39

192 41 1
                                    

"Cepat beri tahu ke mana Isabella pergi!"

Bentakkan Ethan menggema di seluruh sudut ruangan, membuat semua pelayan di istana tersentak kaget dan ketakutan. Amarah elaki itu sudah berada di titik paling tinggi dan akan sulit untuk turun.

"Kenapa kau naik darah seperti itu?"

Suara Baron terdengar sangat jelas di telinga Ethan, ia mendongakkan kepalanya, mendapati sepupunya yang berdiri di ujung ruang singgasana dengan perawakannya yang santai namun tegas.

"Karena istriku menghilang begitu saja, bagaimana kalau dia sedang dalam bahaya?" balas Ethan berusaha menahan amarahnya.

Baron berjalan mendekati Ethan. "Bukankah ini waktu yang tepat? Kau bisa kembali ke Belamour dan merencanakan pembunuhan raja dan ratu, serta adiknya," ujar Baron dengan tatapan penuh kegelapan.

Ethan menatap Baron lekat-lekat, ia melupakan satu tujuan yang sempat menjadi alasan utama ia menikahi Isabella. Memang benar dirinya dan Baron yang merencanakan perluasan wilayah kekuasaan Izles ini. Mengingat rencana kejam itu membuat Ethan menggeram frustrasi.

Lelaki itu menggeleng samar. "Tidak. Aku membatalkan rencana itu," ucapnya pelan.

"Apa?! Kau membatalkannya begitu saja? Ada apa denganmu, Ethan!" seru Baron tak kalah lantang dengan pekikan Ethan sebelumnya. "Hanya satu langkah lagi, Ethan. Satu langkah lagi dan kau akan menjadi pemimpin dua wilayah ini," ujar Baron berusaha mengembalikan semangat Ethan.

"Dan aku memilih untuk mundur," lanjut Ethan yakin. Ia beranjak dari kursi singgasana, ia berjalan melewati Baron yang masih berdiri kaku. Ia berhenti melangkah saat tubuhnya berada tepat di belakang Baron. "Aku akan memimpin wilayahku sendiri dengan maksimal, tanpa mencuri apa pun yang bukan milikku."

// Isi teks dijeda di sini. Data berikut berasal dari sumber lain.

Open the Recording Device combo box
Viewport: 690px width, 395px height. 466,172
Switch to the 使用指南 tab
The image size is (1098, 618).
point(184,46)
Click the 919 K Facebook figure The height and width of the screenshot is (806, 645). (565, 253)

Baron menoleh kasar, ia mencengkeram pundak Ethan dan memberikannya tatapan mematikan. "Apa maksudmu? Cepat sadar, Ethan! Apa yang kau lakukan sekarang ini melenceng dari rencana kita," ujarnya.

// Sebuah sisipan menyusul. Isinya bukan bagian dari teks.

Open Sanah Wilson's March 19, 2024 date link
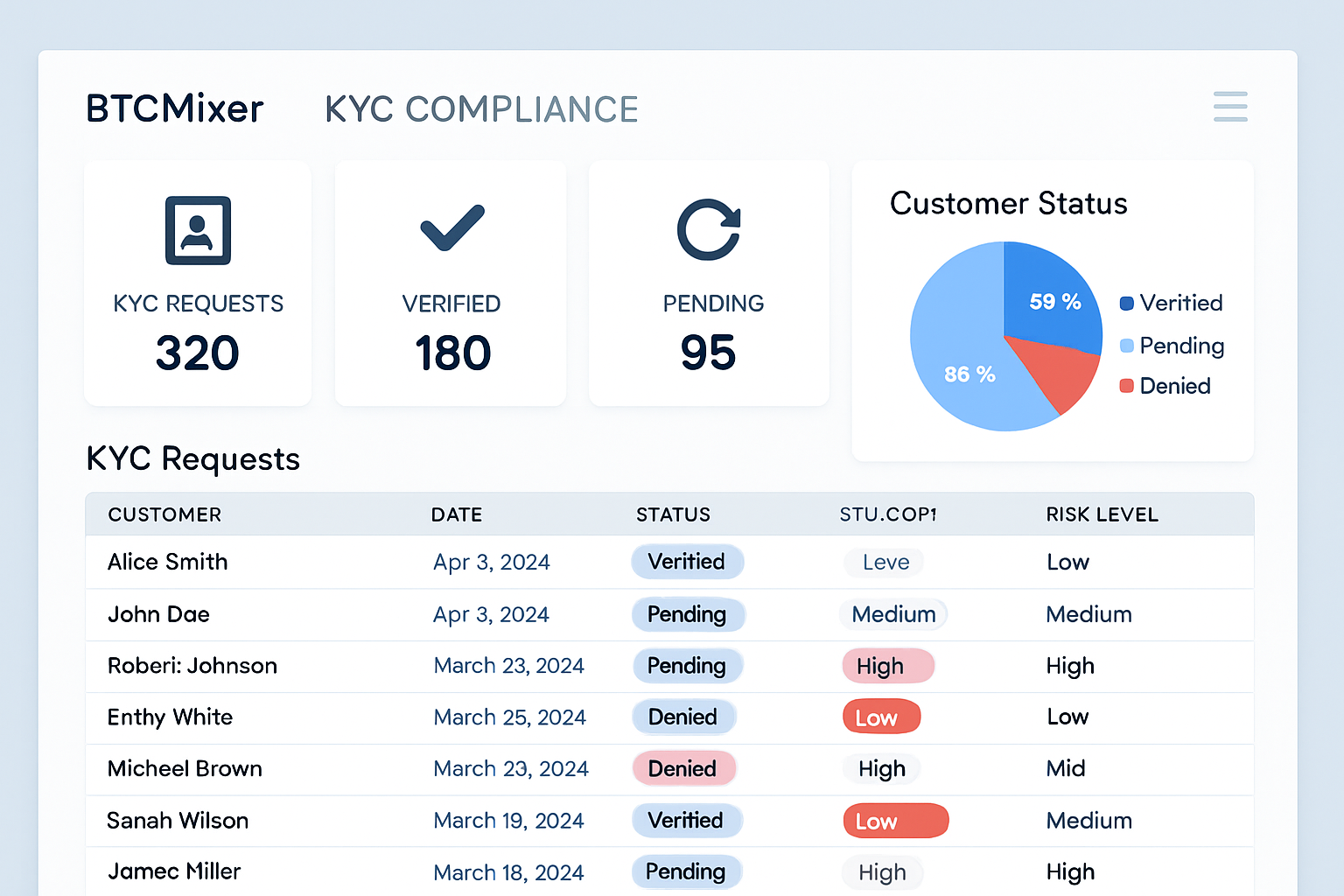The width and height of the screenshot is (1344, 896). (x=508, y=821)
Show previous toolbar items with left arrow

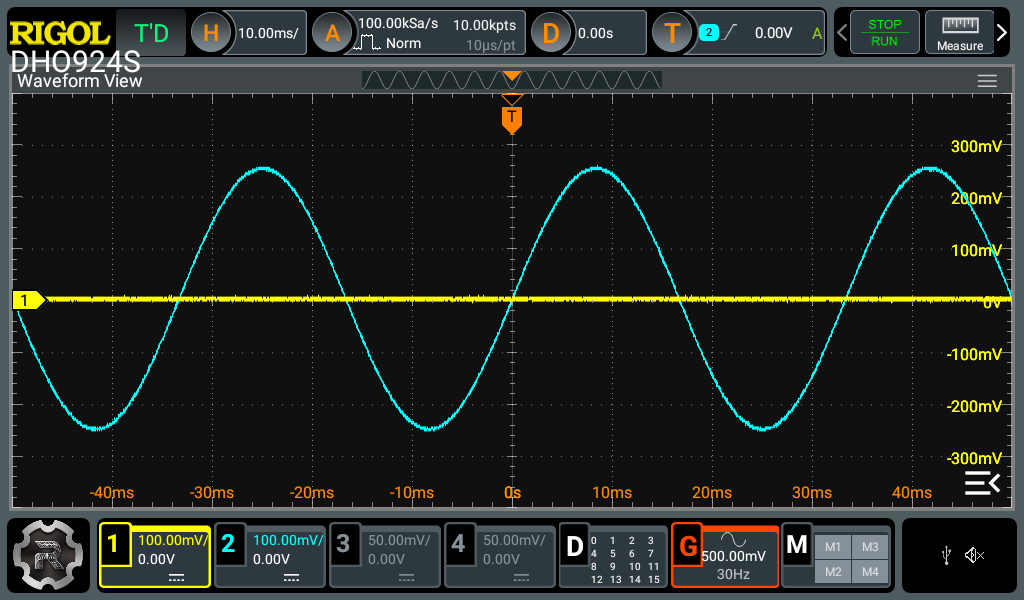(842, 33)
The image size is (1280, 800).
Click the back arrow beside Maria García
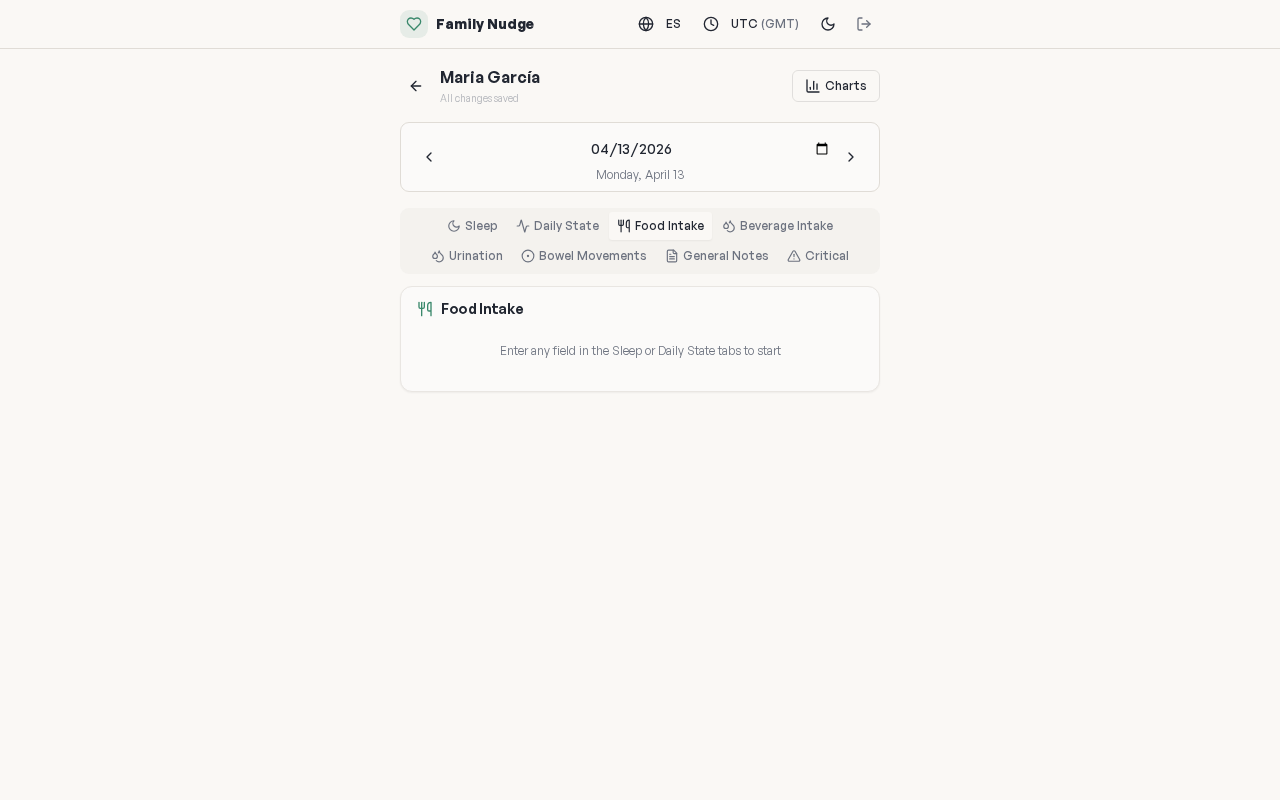pyautogui.click(x=416, y=86)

Ethan tidak mengindahkan kata-kata Baron, ia menggenggam pergelangan tangan Baron dan melepas paksa tangan yang sedang mencengkeram pundaknya itu. "Siapkan mobil serta tim untuk mencari Isabella. Kita pergi ke Belamour sekarang. Usahakan tidak ada media yang meliput, biarkan ini menjadi rahasia," perintahnya kepada pelayan istana.

Seketika Ethan menjadi tuli, tidak mendengarkan semua kalimat-kalimat yang Baron lontarkan. Mengabaikan sepupunya yang masih bersikeras untuk melakukan rencana awal mereka. Bahkan Baron masih mengejarnya sampai Ethan berdiri di depan mobilnya.

"Sudahlah Baron. Bukankah kau pikir rencana kita terlalu kekanak-kanakkan? Mengambil alih kerajaan orang tidak semenyenangkan bermain monopoli. Lagipula nanti aku yang menjadi raja, bukan kau. Jadi biarlah aku mengatur rencanaku sendiri."

Berakhirnya kalimat Ethan, lelaki itu pergi dari istana dan berangkat menuju Belamour. Hatinya tidak tenang, mengetahui Isabella akan hilang ditengah damainya kehidupan mereka membuatnya cemas.

Ethan sudah melakukan apa yang Isabella inginkan, ia akan meraih hierarki tertinggi tanpa menginjak siapa pun. Ia akan menjadi yang terbaik dengan caranya sendiri, tanpa mengorbankan seorangpun.

Satu-satunya hal yang ingin Ethan jalani sekarang hanya hidup bahagia bersama perempuan yang ia cintai. Posisi terbaik yang ingin ia raih hanyalah menjadi suami dan ayah yang baik untuk keluarganya bersama dengan Isabella.

Tiba di kediaman Raja Benjamin, Ethan disambut dengan baik. Namun beberapa pelayan menatapnya heran, sang putri yang seharusnya berada di samping Ethan kini tidak terlihat.

Ethan pergi menuju ruang singgasana, mendapati Raja Benjamin dan Ratu Isadora tengah duduk di sana. Wajah mereka menunjukkan rasa bingung sekaligus cemas.